Once again, I came across a study that I wish I had time to read intently. 

This review surveys the literature on what makes people happy, something that is critical to the evaluation of policy proposals, but something that has been, until the last 30 years, overlooked. 

The summary of some of the big findings are here, though I don’t know why the title has “economics” in it. It seems that social science more broadly gets to take credit for these findings. 

I found a lot of the results very interesting, and the most interesting thing to me was that people who are unemployed are very unhappy. I didn’t get a chance to look if this could be reverse causal — that being an unhappy person caused you to be unemployed (sounds kind of reasonable, though it seems that on average, unemployed people are not less cheery by disposition, but that being out of work MAKES them sad), but the point is a suggestive one. It’s made even more suggestive by the fact that part time workers are happier than unemployed people and that full time workers are even happier than part time employees. What this says to me is that in some attenuated way, people are happiest when they believe themselves to have a purpose in an immediate and practical way. People are happiest when they are engaged in a project that requires their work and attention. 

I can personally verify that this is true, because in the moments in my life when I have not had to work, I’m very happy for a few weeks, as I de-stress, but then slowly but surely, I become more listless and depressed. I want something to be working toward each day, otherwise the days move by in a haze and time feels wasted. What if, in the far future, technology erases the need for work. Would humans need to invent work to stay sane and happy? I’m not sure, but part of the reason that this topic interests me is that it seems to point to the broader idea that humans need pain, or at least difficulty, to feel that life is worth living. In some sense, having challenges to overcome — challenges that really are  challenging — is necessary to have a good life. 

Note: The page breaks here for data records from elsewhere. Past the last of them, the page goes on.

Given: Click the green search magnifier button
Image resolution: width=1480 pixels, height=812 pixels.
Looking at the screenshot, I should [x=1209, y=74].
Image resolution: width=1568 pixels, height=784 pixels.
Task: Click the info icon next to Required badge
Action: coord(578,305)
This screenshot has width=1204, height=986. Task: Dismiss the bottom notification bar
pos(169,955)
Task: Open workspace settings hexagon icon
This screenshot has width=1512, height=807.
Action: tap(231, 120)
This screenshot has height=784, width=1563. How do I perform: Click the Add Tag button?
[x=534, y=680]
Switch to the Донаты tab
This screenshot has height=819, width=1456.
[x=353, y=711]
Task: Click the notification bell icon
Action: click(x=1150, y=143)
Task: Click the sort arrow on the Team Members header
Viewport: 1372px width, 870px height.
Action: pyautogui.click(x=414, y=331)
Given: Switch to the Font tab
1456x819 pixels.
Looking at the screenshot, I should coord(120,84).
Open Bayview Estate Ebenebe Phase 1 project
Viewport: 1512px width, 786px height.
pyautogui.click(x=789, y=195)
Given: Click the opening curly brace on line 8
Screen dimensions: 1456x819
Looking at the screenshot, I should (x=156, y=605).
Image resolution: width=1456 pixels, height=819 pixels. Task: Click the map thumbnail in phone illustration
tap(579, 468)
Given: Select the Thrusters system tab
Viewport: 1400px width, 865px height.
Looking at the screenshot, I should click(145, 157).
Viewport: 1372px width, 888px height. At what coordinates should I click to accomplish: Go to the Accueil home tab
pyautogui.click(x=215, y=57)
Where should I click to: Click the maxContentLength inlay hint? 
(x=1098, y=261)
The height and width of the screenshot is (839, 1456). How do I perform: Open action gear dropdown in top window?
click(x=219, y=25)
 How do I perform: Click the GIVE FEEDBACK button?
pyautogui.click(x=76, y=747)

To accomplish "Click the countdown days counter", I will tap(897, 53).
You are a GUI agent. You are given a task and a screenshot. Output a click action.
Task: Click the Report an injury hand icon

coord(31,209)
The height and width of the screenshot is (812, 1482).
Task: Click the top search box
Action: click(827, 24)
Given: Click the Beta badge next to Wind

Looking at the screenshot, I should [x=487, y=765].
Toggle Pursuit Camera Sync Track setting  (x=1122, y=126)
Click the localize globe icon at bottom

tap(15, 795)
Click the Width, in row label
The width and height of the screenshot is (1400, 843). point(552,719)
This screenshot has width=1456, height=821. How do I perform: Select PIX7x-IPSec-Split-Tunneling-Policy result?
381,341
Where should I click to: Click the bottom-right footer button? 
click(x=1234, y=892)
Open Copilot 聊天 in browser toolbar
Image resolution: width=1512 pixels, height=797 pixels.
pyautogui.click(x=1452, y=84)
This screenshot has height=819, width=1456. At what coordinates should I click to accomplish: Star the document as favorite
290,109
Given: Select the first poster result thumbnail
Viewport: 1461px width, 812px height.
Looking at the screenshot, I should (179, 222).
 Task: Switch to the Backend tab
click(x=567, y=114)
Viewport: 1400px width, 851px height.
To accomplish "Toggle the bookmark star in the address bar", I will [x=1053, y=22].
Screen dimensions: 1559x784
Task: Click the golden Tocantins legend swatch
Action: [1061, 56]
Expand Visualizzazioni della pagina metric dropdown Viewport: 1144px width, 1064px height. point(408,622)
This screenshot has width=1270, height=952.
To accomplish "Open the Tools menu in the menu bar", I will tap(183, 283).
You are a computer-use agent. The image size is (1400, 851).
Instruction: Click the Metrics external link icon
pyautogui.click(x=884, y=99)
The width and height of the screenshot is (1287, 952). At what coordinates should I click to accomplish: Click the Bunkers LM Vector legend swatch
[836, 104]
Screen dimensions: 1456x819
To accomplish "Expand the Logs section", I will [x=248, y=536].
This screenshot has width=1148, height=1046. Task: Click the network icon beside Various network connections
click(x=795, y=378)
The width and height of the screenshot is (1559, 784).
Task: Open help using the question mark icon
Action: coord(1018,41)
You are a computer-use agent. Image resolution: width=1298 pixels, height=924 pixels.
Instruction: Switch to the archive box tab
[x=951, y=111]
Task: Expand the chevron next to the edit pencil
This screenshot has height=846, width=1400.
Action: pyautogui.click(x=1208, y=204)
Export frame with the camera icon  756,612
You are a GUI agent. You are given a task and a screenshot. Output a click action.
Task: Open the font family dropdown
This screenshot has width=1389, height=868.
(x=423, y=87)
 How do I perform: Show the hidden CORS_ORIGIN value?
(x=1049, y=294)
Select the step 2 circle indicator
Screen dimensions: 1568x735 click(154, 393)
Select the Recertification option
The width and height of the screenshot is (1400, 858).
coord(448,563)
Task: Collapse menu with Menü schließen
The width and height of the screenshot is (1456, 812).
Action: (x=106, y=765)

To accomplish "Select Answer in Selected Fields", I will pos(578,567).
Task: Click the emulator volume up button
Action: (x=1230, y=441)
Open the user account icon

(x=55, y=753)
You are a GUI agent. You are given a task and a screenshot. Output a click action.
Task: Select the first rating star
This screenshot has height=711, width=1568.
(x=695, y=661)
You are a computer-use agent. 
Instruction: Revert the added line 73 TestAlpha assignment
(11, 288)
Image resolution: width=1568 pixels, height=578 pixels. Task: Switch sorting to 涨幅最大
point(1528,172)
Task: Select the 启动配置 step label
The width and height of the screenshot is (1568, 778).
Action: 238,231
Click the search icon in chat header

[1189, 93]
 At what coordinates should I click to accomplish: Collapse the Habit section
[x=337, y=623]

The study also mentioned that long commutes (longer than 22 minutes) make people very unhappy (or are correlated with unhappiness, I’ll stop mentioning these statistical provisos). At first, I thought that this meant that density is the answer. We should make everything within close walking distance by building UP (possibly like NY, though I hate to admit that). But there are tradeoffs there too that might be hidden. For instance, I wonder how having SPACE affects happiness or also the proximity with which you have to live with other people. I honestly don’t know the answer, but for me, I need space to myself as well as alone time, but the more people I meet, the more I believe that most people are happier to the degree in which they are in close contact with other people. 

So, if commute time is killer, and density may come with its own costs, we can conjecture that really it is going to be transportation technology (hover skateboards probably) that will bring some serious happiness to people. 

The last radical suggestion I want to make is to wonder whether there is such a thing as happiness. When I think about this concept, I’m just at a loss. Sure, sometimes I feel happy, but that’s pretty rare and it’s usually a short-lived mood. Everything just seems right for a little bit. But at the same time, I’m not unhappy throughout most of my waking moments. I am in a sense, happy, but that happiness is nothing more than the fact that I’m working on a project that seems worthwhile with a set of skills and capacities that I thankfully have.